Stephon Johnson | 11/2/2017, 3:37 p.m.
According to a recent report, the University of California has failed to enforce a minimum wage policy that garnered much ...
University of California Wikipedia

According to a recent report, the University of California has failed to enforce a minimum wage policy that garnered much praise a few years ago.

The San Jose Mercury News reported last week, based on a review of several internal audits related to vendor compliance University’s Fair Wage/Fair Work Plan, that UC is not properly monitoring compliance with the edict.

“With each new scandal, UC administrators appear to have embraced the distorted priorities that are eroding trust in our public institutions, and the persistent income inequality that plagues our country,” said AFSCME Local 3299 President Kathryn Lybarger in a statement.

UC President Janet Napolitano announced the UC Fair Wage/Fair Work Plan in 2015. The program guaranteed that by October 2017 all UC employees hired to work at least 20 hours weekly would be paid at least $15 per hour.
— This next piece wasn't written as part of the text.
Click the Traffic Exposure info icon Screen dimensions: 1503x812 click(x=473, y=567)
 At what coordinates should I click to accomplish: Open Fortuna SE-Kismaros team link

The FW/FWP also requires contractors that do business with the university to guarantee a $15 per hour salary for their workers and includes measures to ensure contractors meet UC, state and federal law and policies.

Napolitano is the former governor of Arizona and the former U.S. Secretary of the Department of Homeland Security under Barack Obama.

Reports by and the Los Angeles Times over the past three years showed that the university hasn’t followed Napolitano’s policies. Investigations by these outlets early this year revealed a secret $175 million slush fund, the outsourcing of UC jobs, a payroll system that’s considered to be hundreds of millions of dollars over budget, significant payouts doled out to executives and ex-chancellors and interference with a state audit by Napolitano herself.

The audits also revealed that UC’s wage enforcement hotline was also outsourced to a contractor that didn’t comply with the policy. A statement from UC acknowledged that its FW/FW plan has loopholes that exclude low-wage earners in the system.

“It’s clear that past news reports of contractor abuse at UC are part of a systemic pattern,” stated Lybarger. “UC’s minimum wage policy was clearly a public relations ploy aimed at enabling more outsourcing and denying contract workers the standards of fairness and equality that UC routinely professes to teach in the classroom.”

In 2015, Napolitano portrayed a different UC system than what’s currently presented. While announcing the FW/FW plan, the university president said their community doesn’t exist in a vacuum. “How we support our workers and their families impacts Californians who might never set foot on one of our campuses,” she said in a statement at the time. “This is the right thing to do—for our workers and their families, for our mission and values, and to enhance UC’s leadership role by becoming the first public university in the United States to voluntarily establish a minimum wage of $15.”